Thursday, May 25, 2006

Beware of scouts?

According to Brendan O'Neill, the official narrative, assumption, and conventional wisdom about the perpetrators of the July 7, 2005 attacks in London were wildly off the mark.

The narrative exposes the gaping chasm between the myth and the reality of al-Qaeda-style terrorism. The myth about 7/7 was that it must have been an al-Qaeda-designed attack on Britain, for its foreign policy or for its close relationship with the US, facilitated and financed by fanatics in Pakistan or the Middle or Far East; the reality is that a self-financed group of four Britons, three from Leeds and one from Huddersfield, decided over a rowing machine or during a white-water rafting trip to commit suicide by bomb on the London Underground.

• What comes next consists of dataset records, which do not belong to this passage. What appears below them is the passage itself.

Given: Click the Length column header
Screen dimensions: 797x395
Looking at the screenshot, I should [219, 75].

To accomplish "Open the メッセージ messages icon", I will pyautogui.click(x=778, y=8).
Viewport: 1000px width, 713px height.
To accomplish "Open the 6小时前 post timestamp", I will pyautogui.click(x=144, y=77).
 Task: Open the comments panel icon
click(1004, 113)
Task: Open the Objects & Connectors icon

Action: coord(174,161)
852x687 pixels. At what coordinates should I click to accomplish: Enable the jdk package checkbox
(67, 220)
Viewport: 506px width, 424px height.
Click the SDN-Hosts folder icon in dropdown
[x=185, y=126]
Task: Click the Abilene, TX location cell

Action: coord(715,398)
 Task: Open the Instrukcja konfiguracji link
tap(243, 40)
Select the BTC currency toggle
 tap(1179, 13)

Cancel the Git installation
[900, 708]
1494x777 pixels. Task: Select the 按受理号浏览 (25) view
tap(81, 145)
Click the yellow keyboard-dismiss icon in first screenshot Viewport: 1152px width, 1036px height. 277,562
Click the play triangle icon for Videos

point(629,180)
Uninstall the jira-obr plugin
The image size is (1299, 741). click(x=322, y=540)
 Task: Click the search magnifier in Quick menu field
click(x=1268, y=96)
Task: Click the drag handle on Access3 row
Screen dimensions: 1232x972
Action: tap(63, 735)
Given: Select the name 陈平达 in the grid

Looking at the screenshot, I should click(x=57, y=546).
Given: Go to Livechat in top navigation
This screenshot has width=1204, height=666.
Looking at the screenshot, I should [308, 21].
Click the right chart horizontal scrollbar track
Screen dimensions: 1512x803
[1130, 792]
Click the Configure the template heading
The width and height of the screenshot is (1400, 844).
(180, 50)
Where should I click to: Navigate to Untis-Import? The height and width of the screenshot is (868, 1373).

The myth of contemporary terrorism is that it is a new and ruthless war against Western values by a network of radical Islamists; the reality is something more akin to the Columbine school massacre, where usually respectable young men either born or educated in the West decide for various different reasons, or none that we can work out, to kill themselves and scores of civilians. (Where the Columbine killers calmly played that all-American sport ten-pin bowling before killing their fellow students, the 7/7 bombers played the quintessential English sport, cricket, the night before blowing up London.)


O'Neill's point is that the terror attacks represented something both less frightening (there appeared to be no foreign conspiricy behind the attacks) and more frightening (the attacks were meaningless and perpetrated by unexceptional losers) then the narratives fashioned immediately after the attacks conveyed.